Copy out every one of the following entries word for word, without changing anything.

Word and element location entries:

=======

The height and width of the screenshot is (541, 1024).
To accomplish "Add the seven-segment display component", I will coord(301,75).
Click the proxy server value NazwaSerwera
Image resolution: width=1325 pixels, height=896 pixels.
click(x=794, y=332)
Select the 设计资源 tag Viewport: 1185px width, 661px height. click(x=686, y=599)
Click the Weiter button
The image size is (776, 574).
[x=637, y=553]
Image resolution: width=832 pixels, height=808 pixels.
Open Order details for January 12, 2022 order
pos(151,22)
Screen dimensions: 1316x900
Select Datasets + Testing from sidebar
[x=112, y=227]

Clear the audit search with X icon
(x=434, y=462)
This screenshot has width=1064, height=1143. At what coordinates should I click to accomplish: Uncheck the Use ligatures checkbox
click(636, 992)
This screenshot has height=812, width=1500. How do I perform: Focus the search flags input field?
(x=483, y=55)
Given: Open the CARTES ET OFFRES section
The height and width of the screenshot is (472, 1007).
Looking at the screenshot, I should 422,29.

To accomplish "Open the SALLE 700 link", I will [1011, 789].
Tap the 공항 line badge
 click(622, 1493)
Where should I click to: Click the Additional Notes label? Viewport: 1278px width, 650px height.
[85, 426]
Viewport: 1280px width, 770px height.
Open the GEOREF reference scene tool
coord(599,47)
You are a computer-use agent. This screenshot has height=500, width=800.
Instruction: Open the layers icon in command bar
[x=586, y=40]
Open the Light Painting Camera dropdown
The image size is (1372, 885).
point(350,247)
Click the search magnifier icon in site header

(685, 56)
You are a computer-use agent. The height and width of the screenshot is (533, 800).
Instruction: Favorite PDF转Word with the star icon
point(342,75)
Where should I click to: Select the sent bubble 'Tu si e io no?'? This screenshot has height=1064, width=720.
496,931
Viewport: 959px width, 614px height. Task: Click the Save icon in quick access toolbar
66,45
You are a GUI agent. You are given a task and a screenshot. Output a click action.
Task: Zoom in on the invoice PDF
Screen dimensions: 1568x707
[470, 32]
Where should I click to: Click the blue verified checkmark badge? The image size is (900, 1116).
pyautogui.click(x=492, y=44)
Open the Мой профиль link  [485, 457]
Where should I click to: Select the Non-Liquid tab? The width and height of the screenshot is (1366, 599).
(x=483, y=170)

=======

### Solved problem
The height and width of the screenshot is (541, 1024).
To accomplish "Add the seven-segment display component", I will coord(301,75).
Click the proxy server value NazwaSerwera
Image resolution: width=1325 pixels, height=896 pixels.
click(x=794, y=332)
Select the 设计资源 tag Viewport: 1185px width, 661px height. click(x=686, y=599)
Click the Weiter button
The image size is (776, 574).
[x=637, y=553]
Image resolution: width=832 pixels, height=808 pixels.
Open Order details for January 12, 2022 order
pos(151,22)
Screen dimensions: 1316x900
Select Datasets + Testing from sidebar
[x=112, y=227]

Clear the audit search with X icon
(x=434, y=462)
This screenshot has width=1064, height=1143. At what coordinates should I click to accomplish: Uncheck the Use ligatures checkbox
click(636, 992)
This screenshot has height=812, width=1500. How do I perform: Focus the search flags input field?
(x=483, y=55)
Given: Open the CARTES ET OFFRES section
The height and width of the screenshot is (472, 1007).
Looking at the screenshot, I should 422,29.

To accomplish "Open the SALLE 700 link", I will [1011, 789].
Tap the 공항 line badge
 click(622, 1493)
Where should I click to: Click the Additional Notes label? Viewport: 1278px width, 650px height.
[85, 426]
Viewport: 1280px width, 770px height.
Open the GEOREF reference scene tool
coord(599,47)
You are a computer-use agent. This screenshot has height=500, width=800.
Instruction: Open the layers icon in command bar
[x=586, y=40]
Open the Light Painting Camera dropdown
The image size is (1372, 885).
point(350,247)
Click the search magnifier icon in site header

(685, 56)
You are a computer-use agent. The height and width of the screenshot is (533, 800).
Instruction: Favorite PDF转Word with the star icon
point(342,75)
Where should I click to: Select the sent bubble 'Tu si e io no?'? This screenshot has height=1064, width=720.
496,931
Viewport: 959px width, 614px height. Task: Click the Save icon in quick access toolbar
66,45
You are a GUI agent. You are given a task and a screenshot. Output a click action.
Task: Zoom in on the invoice PDF
Screen dimensions: 1568x707
[470, 32]
Where should I click to: Click the blue verified checkmark badge? The image size is (900, 1116).
pyautogui.click(x=492, y=44)
Open the Мой профиль link  [485, 457]
Where should I click to: Select the Non-Liquid tab? The width and height of the screenshot is (1366, 599).
(x=483, y=170)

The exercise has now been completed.